DATA.

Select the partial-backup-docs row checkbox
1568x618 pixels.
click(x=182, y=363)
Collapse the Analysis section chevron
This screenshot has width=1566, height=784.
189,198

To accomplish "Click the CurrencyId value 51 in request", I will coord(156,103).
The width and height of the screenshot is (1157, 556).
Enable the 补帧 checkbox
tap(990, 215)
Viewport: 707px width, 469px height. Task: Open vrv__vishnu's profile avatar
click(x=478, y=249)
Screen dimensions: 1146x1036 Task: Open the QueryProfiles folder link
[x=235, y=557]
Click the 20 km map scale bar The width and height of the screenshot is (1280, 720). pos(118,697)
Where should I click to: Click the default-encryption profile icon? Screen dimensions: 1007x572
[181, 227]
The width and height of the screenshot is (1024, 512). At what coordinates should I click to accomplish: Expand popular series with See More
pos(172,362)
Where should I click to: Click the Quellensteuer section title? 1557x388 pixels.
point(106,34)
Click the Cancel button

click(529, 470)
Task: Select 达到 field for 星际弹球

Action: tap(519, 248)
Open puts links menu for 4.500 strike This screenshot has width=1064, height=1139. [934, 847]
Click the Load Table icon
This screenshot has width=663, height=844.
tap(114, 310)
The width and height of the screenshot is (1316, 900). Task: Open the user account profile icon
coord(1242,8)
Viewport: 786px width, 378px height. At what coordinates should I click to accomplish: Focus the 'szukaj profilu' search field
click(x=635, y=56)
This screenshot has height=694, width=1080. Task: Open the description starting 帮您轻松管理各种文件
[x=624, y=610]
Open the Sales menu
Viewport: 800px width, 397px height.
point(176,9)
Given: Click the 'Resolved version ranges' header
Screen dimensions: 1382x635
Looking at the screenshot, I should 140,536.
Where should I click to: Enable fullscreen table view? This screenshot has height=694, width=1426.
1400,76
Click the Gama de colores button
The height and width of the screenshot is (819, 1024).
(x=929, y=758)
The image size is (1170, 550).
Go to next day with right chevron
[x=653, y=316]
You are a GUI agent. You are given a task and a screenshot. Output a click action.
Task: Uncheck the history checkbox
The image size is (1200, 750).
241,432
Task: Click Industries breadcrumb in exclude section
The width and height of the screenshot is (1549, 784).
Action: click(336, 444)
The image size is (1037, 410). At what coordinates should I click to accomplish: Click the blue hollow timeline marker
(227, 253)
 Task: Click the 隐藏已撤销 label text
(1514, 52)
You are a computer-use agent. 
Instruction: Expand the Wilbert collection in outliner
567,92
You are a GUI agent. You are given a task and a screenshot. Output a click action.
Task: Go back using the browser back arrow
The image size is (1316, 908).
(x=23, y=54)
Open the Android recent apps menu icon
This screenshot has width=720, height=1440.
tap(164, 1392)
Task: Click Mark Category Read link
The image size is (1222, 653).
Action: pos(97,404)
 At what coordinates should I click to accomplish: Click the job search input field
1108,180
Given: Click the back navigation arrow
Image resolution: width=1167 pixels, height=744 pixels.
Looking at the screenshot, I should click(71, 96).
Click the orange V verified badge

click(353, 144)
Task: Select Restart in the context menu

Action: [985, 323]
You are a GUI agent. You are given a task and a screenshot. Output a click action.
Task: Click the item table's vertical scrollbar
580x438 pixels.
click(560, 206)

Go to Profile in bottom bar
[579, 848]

ACTIVITY.
Your task is to retype the entries verbatim, starting with the line that holds "This screenshot has height=694, width=1080." and stopping after the line that holds "Given: Click the 'Resolved".

RESULT FOR THIS TASK.
This screenshot has height=694, width=1080. Task: Open the description starting 帮您轻松管理各种文件
[x=624, y=610]
Open the Sales menu
Viewport: 800px width, 397px height.
point(176,9)
Given: Click the 'Resolved version ranges' header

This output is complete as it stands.